*TRY IT*:
Your reply should be only the number of lines in the records that contain the word "This".

*PROVIDED DATA*:
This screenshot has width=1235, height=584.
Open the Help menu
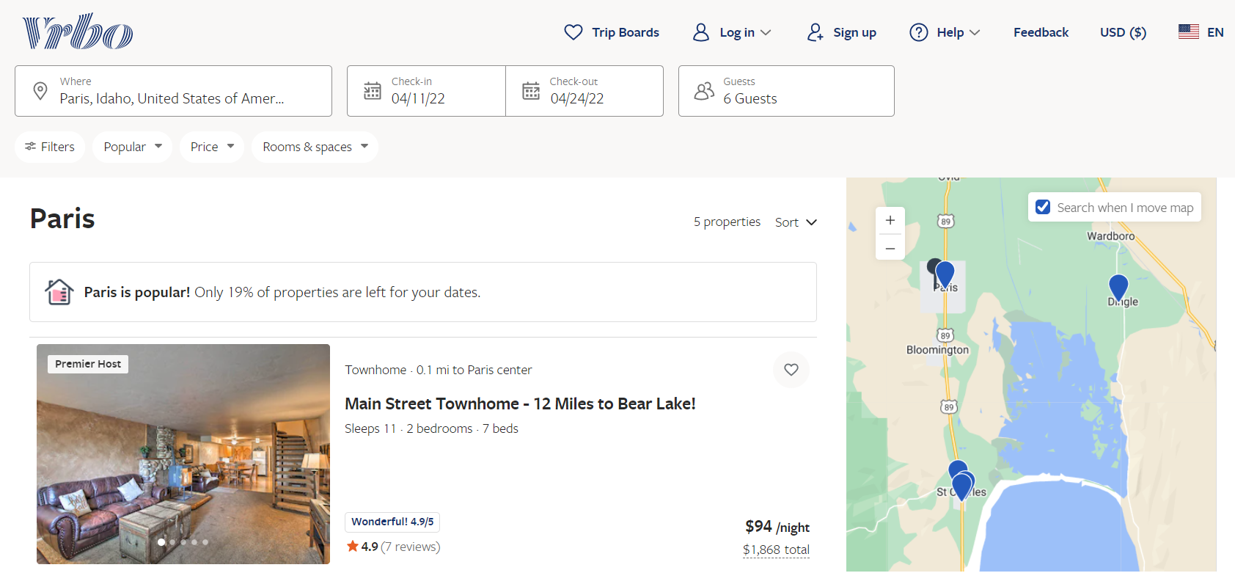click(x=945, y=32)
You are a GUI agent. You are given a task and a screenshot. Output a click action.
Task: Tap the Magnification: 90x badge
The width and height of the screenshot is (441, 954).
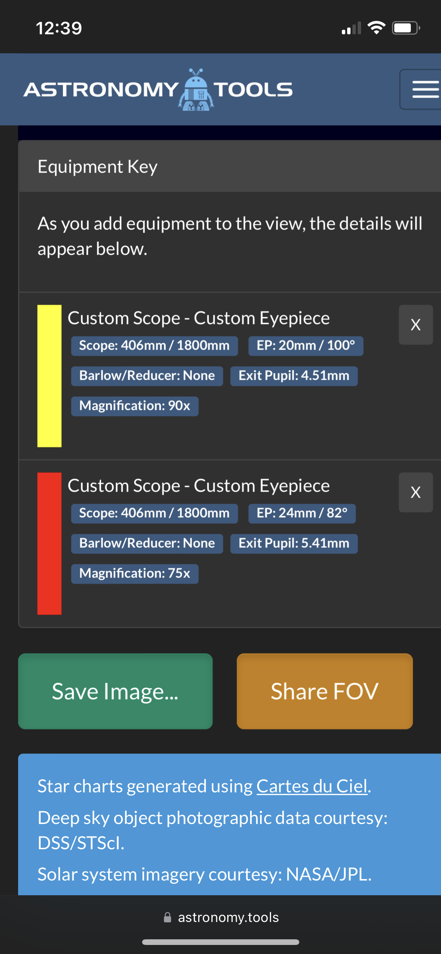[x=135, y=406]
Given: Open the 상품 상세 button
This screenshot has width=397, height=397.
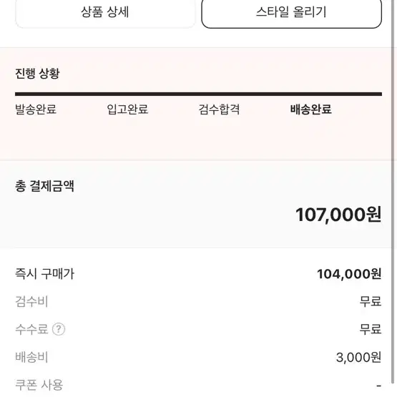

*RESPONSE*:
2